Source document
________________
This year there have been a small rash of random YouTube videos and articles regarding the Harbor Freight Saw Mill with 301cc Gas Engine that they offer -sometimes at a ridiculously low price if you catch the sales and coupons.

Yes there ARE bigger, better mills out there. Maybe for a lot less than the $1680 I spent on mine, if you managed to build it yourself. I didn’t have the time to do so, nor all of the parts on hand just yet to build my own with all sorts of fancy-shmancyness. That’s fine, because this lil rig is making lumber just as well as a larger “name brand” mill does. -aaaand I’m not out the 5 or 12 grand that those bigger mills are going for these days.

I rotated the pull starter by about 90 degrees. It just feels easier to pull the rope form the right side of the engine, since you know -yer standing on the right side of the mill anyway. That was easy, just 3 bolts and it was back in place in a minute.

The cutting guide is a joke. I don’t use it. I keep a tape measure on hand and index from a flat surface once I have the slabs pared off the cant. Each full crank of the arm to lift/lower the saw head is .25 inches. 4 cranks to an inch -it’s easy enough to keep in your head. Once I have a squared cant, I make a note of the position of the crank handle.
________________
Task instructions
• A. Answer these from the saw mill post:
(i) How much did the writer spend on the mill?
(ii) How many bolts did it take to move the pull starter?
(iii) How far does one full crank of the arm move the saw head?
• B. List every number written in digits in the saw mill post.
• C. Update the saw mill post from "The cutting guide" to "the crank handle.", putting "folding rule" in place of "tape measure".

Information supplied
________________
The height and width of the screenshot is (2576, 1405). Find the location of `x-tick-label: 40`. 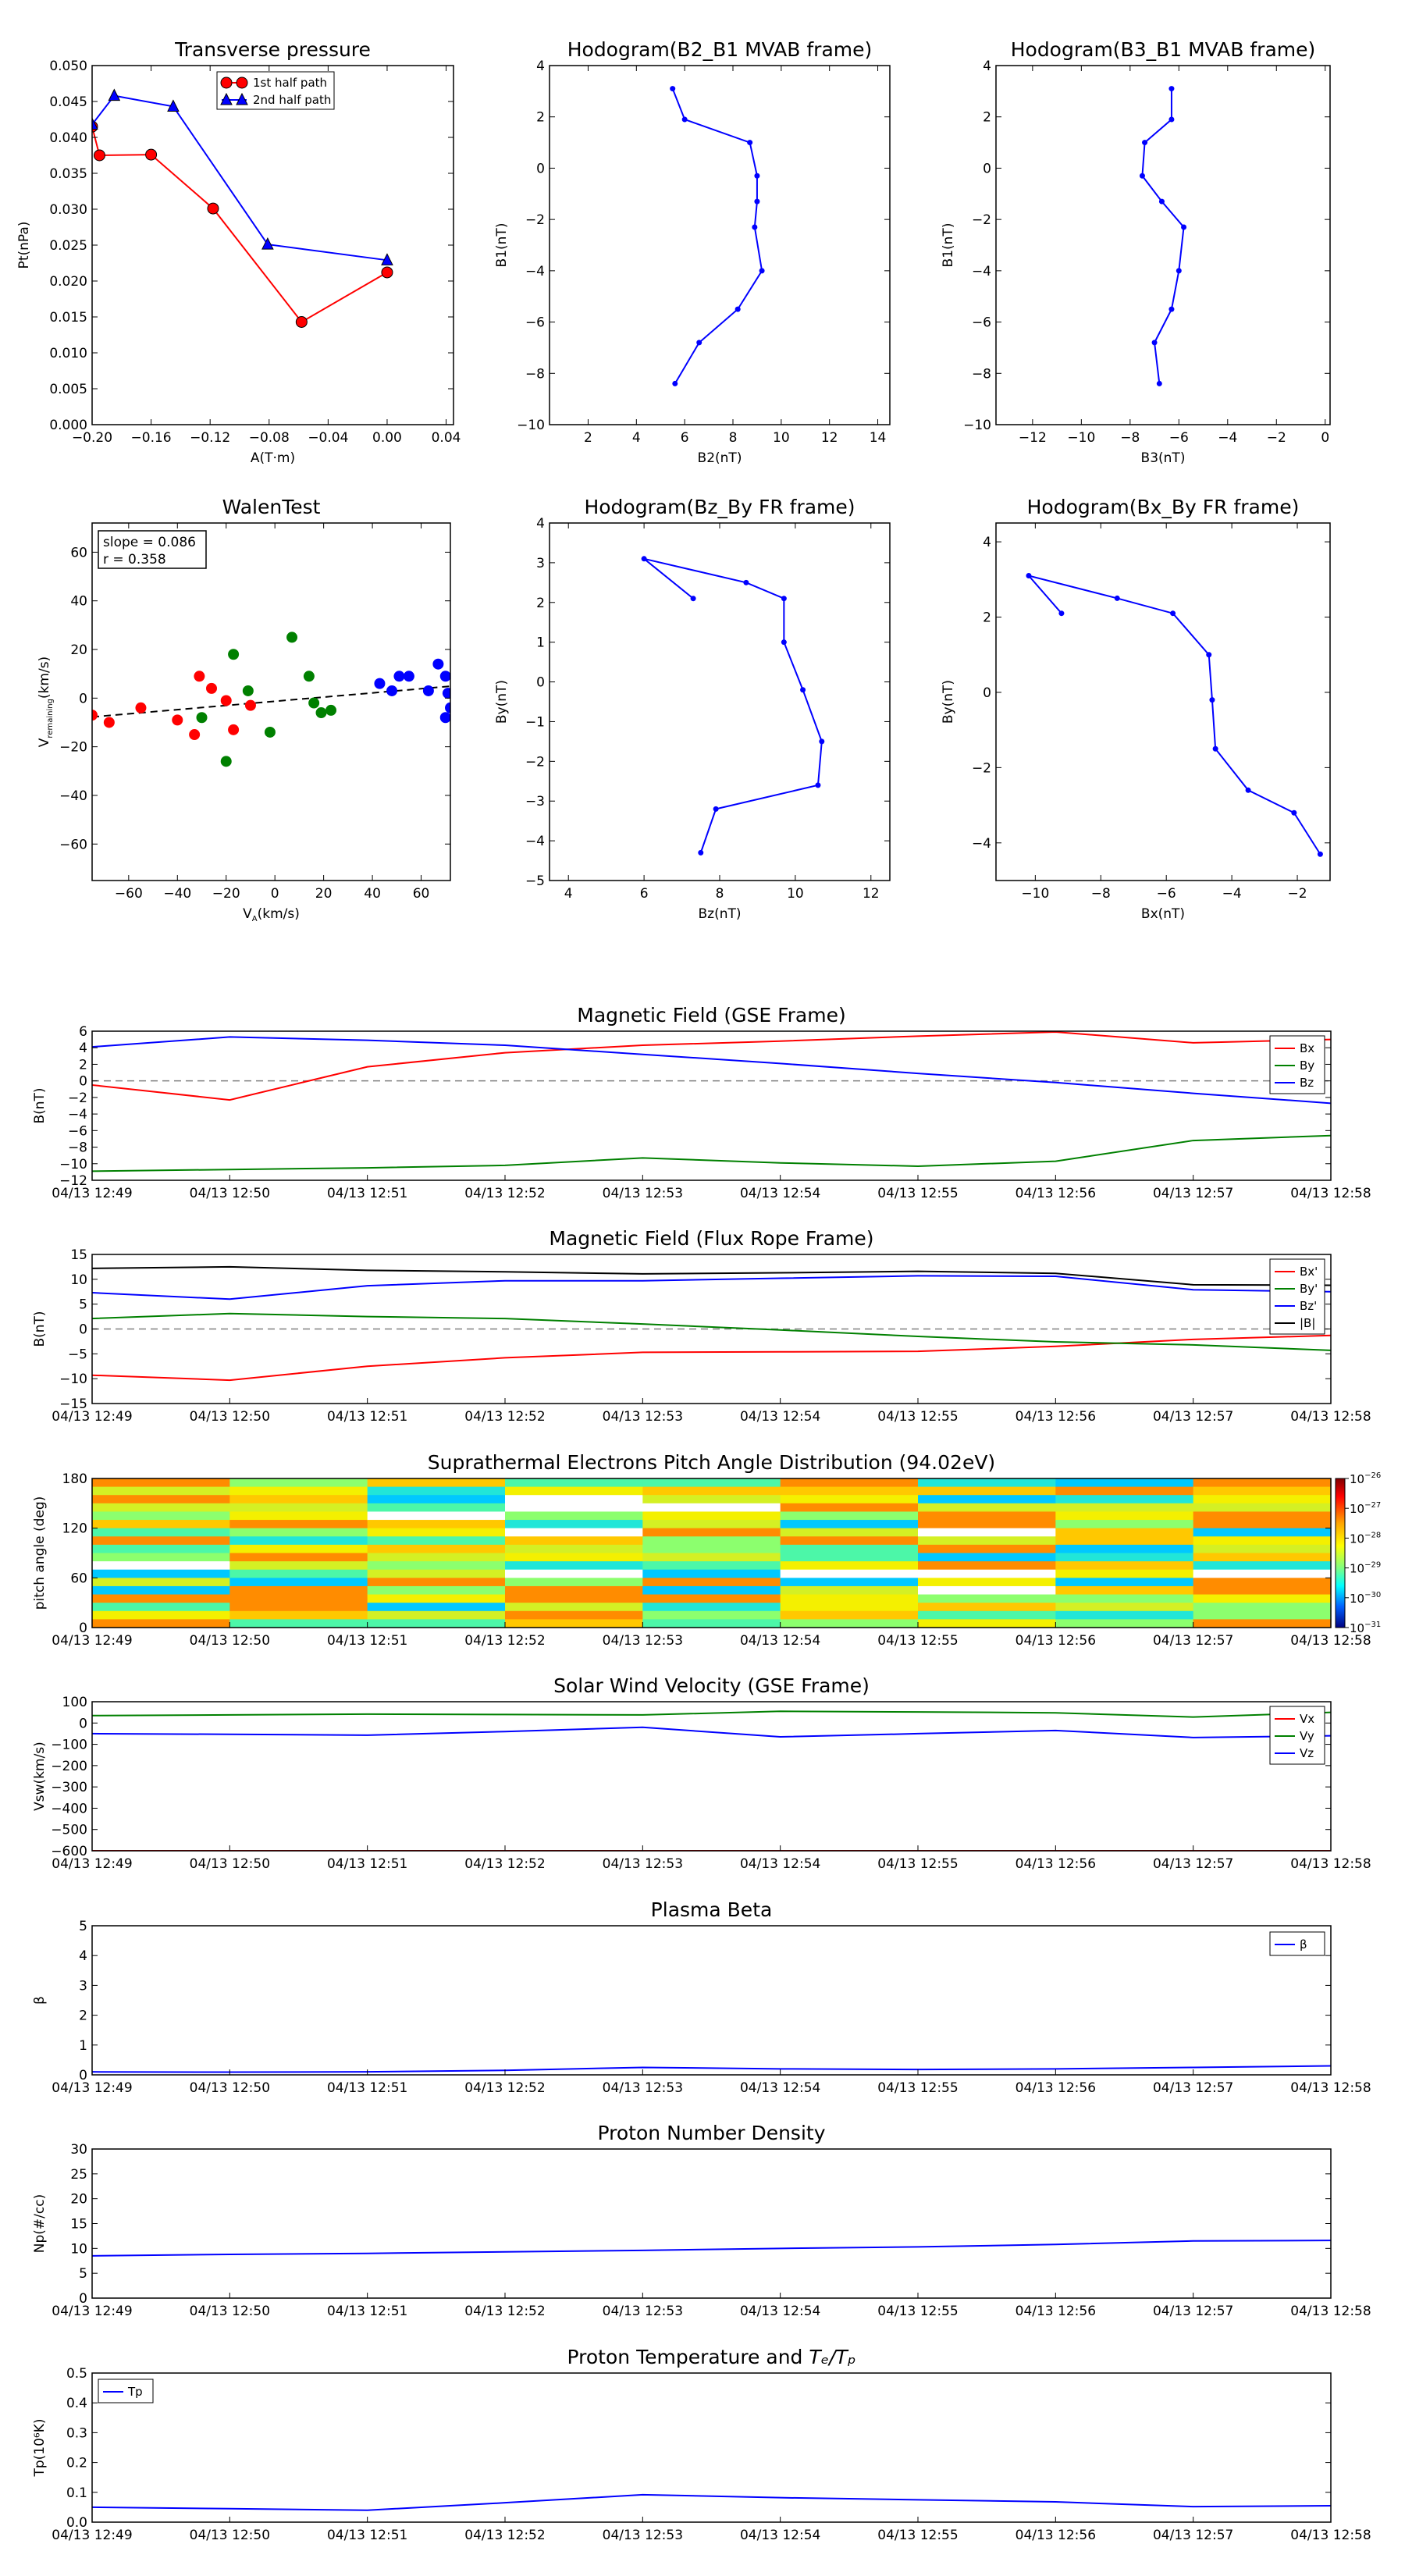

x-tick-label: 40 is located at coordinates (373, 894).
________________
Task-by-task outputs
• A.
(i) $1680
(ii) 3 bolts
(iii) .25 inches

• B. 301 (cc), 1680 ($), 5, 12, 90, 3, .25, 4

• C.
The cutting guide is a joke. I don’t use it. I keep a folding rule on hand and index from a flat surface once I have the slabs pared off the cant. Each full crank of the arm to lift/lower the saw head is .25 inches. 4 cranks to an inch -it’s easy enough to keep in your head. Once I have a squared cant, I make a note of the position of the crank handle.